PORTLAND – The leader of a group that operated a crack cocaine ring out of a Sabattus mobile home in 2002 was sentenced Thursday to 15 years in federal prison.

Jorge Matos, 39, a native of the Dominican Republic, was sentenced in U.S. District Court nearly five years after the drug ring was broken up. Federal officials said the delay was a result of the extradition process – it wasn’t until February 2006 that Matos was arrested in Santa Domingo and returned to Maine.

Investigators said that during the summer and fall of 2002, Matos and the other suspects were responsible for a large amount of crack that was moving through the Twin Cities and surrounding towns.

According to court records, during the late spring or early summer of that year, a group of Dominican men, who were recruited and led by Matos, began transporting cocaine base to the Lewiston area from Springfield, Mass., for sale and distribution.

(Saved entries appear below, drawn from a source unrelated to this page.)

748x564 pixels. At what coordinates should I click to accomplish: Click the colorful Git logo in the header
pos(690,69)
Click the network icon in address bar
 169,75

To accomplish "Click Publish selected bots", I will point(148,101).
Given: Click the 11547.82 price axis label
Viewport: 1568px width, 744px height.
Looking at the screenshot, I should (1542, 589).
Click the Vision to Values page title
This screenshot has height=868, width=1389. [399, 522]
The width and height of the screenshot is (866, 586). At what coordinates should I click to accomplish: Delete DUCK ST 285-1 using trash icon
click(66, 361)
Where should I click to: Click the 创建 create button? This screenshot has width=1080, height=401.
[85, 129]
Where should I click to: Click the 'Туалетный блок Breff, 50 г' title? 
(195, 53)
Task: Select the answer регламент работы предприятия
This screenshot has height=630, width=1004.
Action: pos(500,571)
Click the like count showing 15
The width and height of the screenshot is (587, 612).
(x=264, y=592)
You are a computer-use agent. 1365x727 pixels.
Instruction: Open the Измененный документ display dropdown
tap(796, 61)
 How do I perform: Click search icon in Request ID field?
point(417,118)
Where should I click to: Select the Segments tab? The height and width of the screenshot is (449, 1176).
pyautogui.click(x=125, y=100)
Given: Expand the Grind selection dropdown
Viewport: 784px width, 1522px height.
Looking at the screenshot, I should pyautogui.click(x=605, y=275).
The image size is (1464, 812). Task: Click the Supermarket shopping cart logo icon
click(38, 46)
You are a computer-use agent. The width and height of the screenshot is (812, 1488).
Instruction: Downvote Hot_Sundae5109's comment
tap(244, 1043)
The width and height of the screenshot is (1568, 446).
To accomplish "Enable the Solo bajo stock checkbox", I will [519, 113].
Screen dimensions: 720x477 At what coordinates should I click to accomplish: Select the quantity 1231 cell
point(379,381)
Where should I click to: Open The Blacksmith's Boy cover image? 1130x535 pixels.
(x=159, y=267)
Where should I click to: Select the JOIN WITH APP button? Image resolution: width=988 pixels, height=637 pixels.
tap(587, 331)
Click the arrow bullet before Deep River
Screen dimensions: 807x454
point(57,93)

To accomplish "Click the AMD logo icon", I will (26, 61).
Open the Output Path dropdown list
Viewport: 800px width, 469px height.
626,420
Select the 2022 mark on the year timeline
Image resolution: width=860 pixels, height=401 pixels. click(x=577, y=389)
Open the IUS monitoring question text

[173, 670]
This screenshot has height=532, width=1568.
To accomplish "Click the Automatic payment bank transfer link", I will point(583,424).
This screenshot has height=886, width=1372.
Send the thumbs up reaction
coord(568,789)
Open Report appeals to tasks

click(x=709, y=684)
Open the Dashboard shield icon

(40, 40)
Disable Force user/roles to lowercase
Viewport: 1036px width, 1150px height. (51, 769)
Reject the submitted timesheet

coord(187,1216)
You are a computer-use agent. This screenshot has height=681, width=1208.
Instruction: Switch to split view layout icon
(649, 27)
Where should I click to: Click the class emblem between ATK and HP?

Some of the men eventually began residing at a mobile home in Sabattus, investigators said. At any given time, two out of a group of six of them would typically be present at the mobile home and would remain there selling the cocaine base until the supply ran low, according to court records.

When that happened, two other men from the same group would arrive at the trailer from Massachusetts with a fresh supply of crack. The suspects earned several thousand dollars in proceeds from the sale of cocaine base during a single trip to Maine, according to prosecutors. The drug proceeds were returned to Massachusetts and given to Matos.

On an early evening in November 2002, local, state and federal agents stormed the Crowley Road trailer after learning there were drugs and weapons inside.

Five people were arrested during the raid. Two others were captured later, in Portugal and Canada, and charged with being part of the drug trafficking network. Matos was named in a warrant, but was not returned to the U.S. until last year.

The other suspects have been convicted and sentenced for their roles in the crack trafficking operation. In 2003, Juan Antonio Navarro, 23, was sent to federal prison for 25 years for his role in the drug ring. Prosecutors said Navarro was the manager of the drug ring.